Mantan Kepala Pusat Pelaporan dan Analisis Transaksi Keuangan (PPATK) itu meladeni tanya jawab dalam persidangan di Pengadilan Tindak Pidana Korupsi (Tipikor) Jakarta, Kamis (28/8).
Anas, yang didakwa dalam dugaan gratifikasi proyek Hambalang dan atau proyek-proyek lainnya itu, melontarkan pertanyaan tentang tindak pidana pencucian uang.
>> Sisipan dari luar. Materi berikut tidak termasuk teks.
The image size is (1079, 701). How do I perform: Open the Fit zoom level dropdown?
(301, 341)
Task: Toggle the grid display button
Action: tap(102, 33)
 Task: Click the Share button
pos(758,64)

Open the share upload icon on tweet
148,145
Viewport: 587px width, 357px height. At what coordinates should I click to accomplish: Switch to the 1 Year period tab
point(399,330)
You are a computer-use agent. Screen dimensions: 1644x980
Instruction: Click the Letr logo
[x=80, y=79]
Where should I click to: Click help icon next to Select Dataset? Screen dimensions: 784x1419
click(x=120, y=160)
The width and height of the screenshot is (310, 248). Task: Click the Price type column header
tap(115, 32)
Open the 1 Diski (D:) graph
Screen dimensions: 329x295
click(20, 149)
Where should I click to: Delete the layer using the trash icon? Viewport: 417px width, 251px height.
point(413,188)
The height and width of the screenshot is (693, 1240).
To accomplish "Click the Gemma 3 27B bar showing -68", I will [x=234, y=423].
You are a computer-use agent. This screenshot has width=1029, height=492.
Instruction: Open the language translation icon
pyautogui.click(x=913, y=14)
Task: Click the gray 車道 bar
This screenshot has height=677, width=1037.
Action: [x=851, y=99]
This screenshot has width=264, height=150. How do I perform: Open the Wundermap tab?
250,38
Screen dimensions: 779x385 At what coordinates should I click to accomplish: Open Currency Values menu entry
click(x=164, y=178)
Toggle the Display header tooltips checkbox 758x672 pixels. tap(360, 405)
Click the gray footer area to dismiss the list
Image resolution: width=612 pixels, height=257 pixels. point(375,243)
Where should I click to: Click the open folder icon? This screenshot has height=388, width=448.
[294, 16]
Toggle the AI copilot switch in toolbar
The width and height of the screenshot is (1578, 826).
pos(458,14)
Sebelumnya, Anas juga menanyakan hal serupa ke ahli lain yang dihadirkan, Edward Omar Syarief yang menjabat Guru Besar Hukum Pidana Universitas Gajah Mada.
Anas menanyakan apakah wajib bagi penegak hukum, dalam hal ini KPK, untuk mengusut TPPU jika tindak pidana asal alias
predicat crime tidak terbukti.
"Kalau tidak ada
predicat crime, maka tidak ada TPPU," jawab Yunus.
"Kalau tidak didakwakan, hanya diuraikan, namun uraian tidak benar, tidak faktual, tidak berdasarkan bukti fakta persidangan?" tanya Anas lagi.
"Jadi yang paling penting, kalau terbantahkan semua uraian, bukti permulaan aliran uang dan kausalitasnya tidak kelihatan, tidak ada link ke TPPU," jawab Yunus.
Sejauh ini, dalam persidangan yang telah bergulir, sejumlah saksi kerap membantah dakwaan Jaksa KPK. Mulai dari ketua tim relawan, pengurus DPC sampai sejumlah pegawai yang pernah bekerja di perusahaan Muhammad Nazaruddin. Sebut saja Yulianis, Oktarina Furi, dan Mindo Rosalina Manulang. Yulianis dan Oktarina adalah tukang catat keluar masuknya uang di konsorsium perusahaan Nazaruddin, Permai Grup. Sementara Rosa, sapaan Mindo, adalah bos marketing.
Anas didakwa Jaksa KPK menerima uang Rp 116,525 miliar dan US$ 5,2 juta dari beberapa proyek pemerintah yang menggunakan Anggaran Pendapatan Belanja Negara.
Selain itu, ia juga disebut menerima dua buah unit mobil, yakni Toyota Harrier bernomor polisi B-15-AUD senilai Rp 670 juta dan Toyota Vellfire berpelat nomor B-6-AUD seharga Rp 735 juta. Juga, dana kegiatan survei pemenangan di Kongres Partai Demokrat sebesar Rp 478.632.230.